-- Aim of the exercise --
Copy the lines of the listing below, from the line containing "Select the year 1992 row header" through the end of the listing, reproducing them verbatim and omitting the pictures.

Text and item location entries
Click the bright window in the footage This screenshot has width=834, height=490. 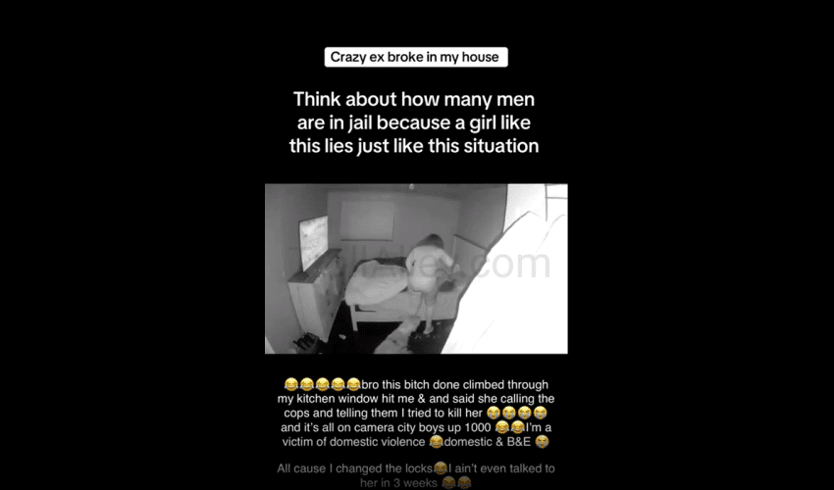pos(536,207)
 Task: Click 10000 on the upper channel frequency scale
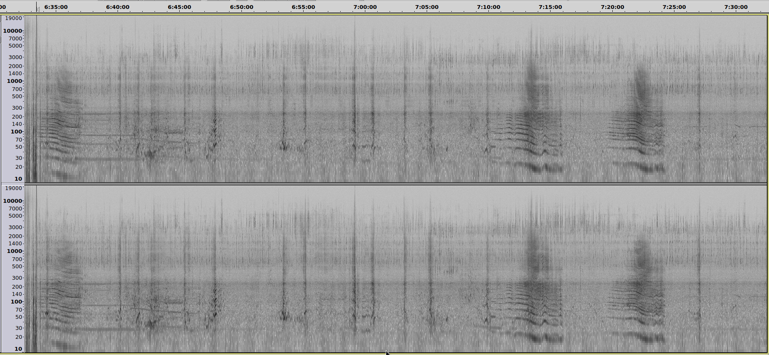(x=13, y=31)
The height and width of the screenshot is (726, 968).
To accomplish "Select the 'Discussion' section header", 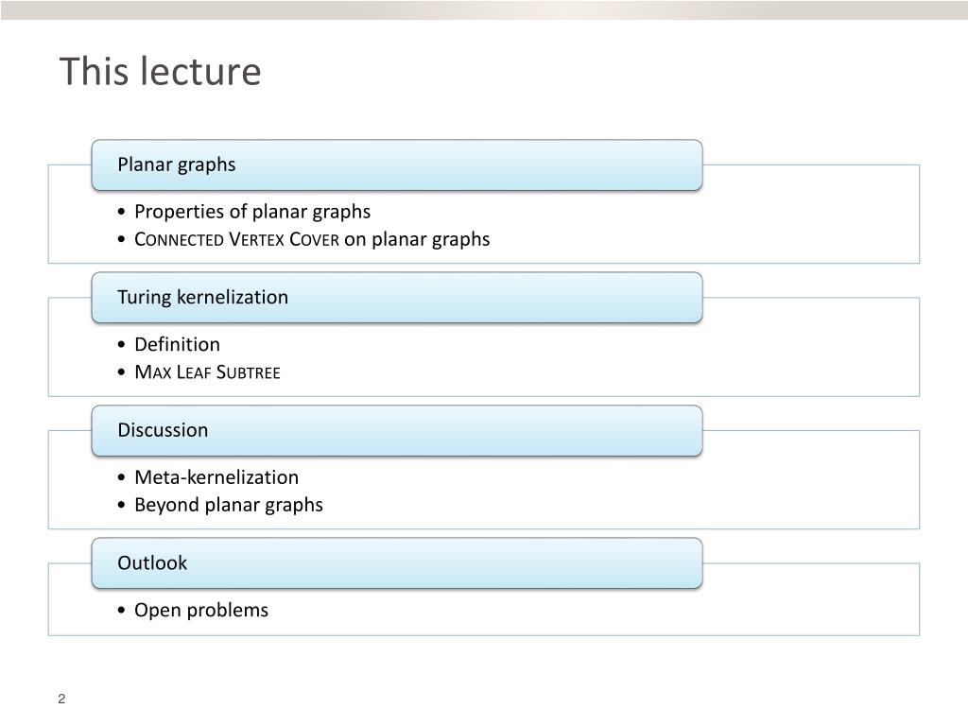I will [x=397, y=430].
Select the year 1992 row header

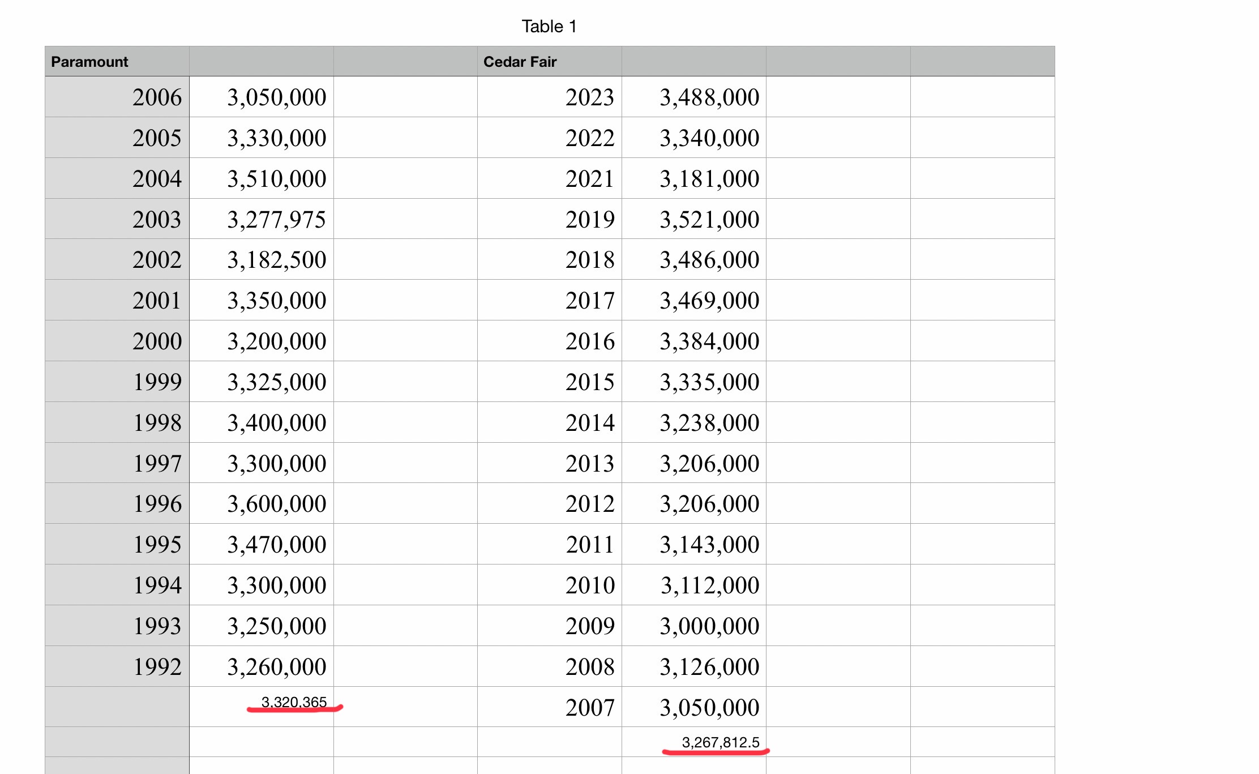[x=117, y=666]
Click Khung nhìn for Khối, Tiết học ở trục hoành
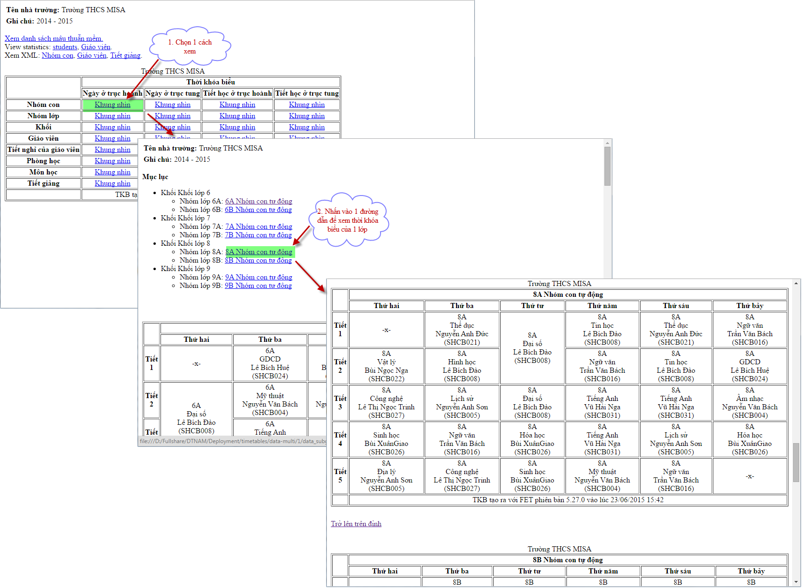802x588 pixels. [x=237, y=127]
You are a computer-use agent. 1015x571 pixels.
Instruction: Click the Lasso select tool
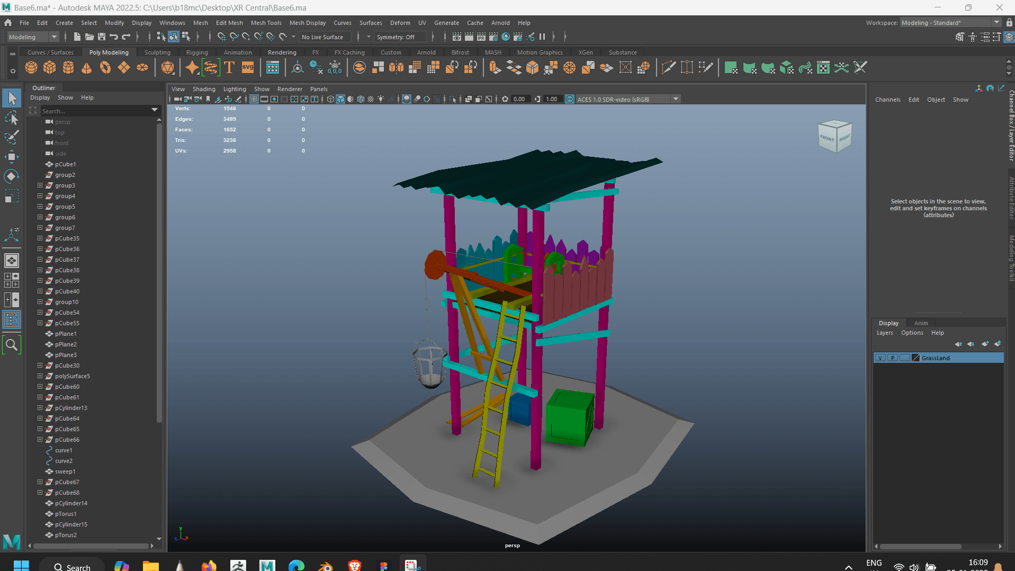coord(12,118)
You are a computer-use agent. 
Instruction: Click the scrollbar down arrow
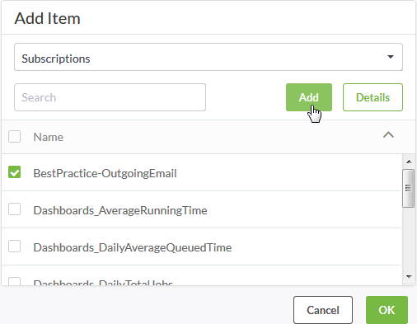click(409, 276)
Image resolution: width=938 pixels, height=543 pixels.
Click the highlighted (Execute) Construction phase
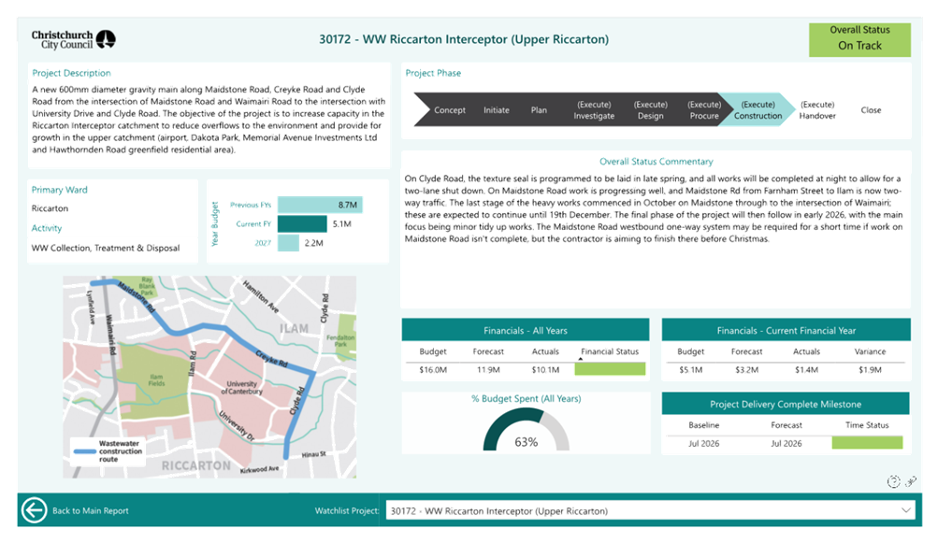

-- Response to this exercise --
Select the year 1992 row header

[x=117, y=666]
Click Khung nhìn for Khối, Tiết học ở trục hoành
802x588 pixels. [x=237, y=127]
You are a computer-use agent. 1015x571 pixels.
Instruction: Click the Lasso select tool
coord(12,118)
You are a computer-use agent. 
Instruction: Click the scrollbar down arrow
click(409, 276)
Image resolution: width=938 pixels, height=543 pixels.
Click the highlighted (Execute) Construction phase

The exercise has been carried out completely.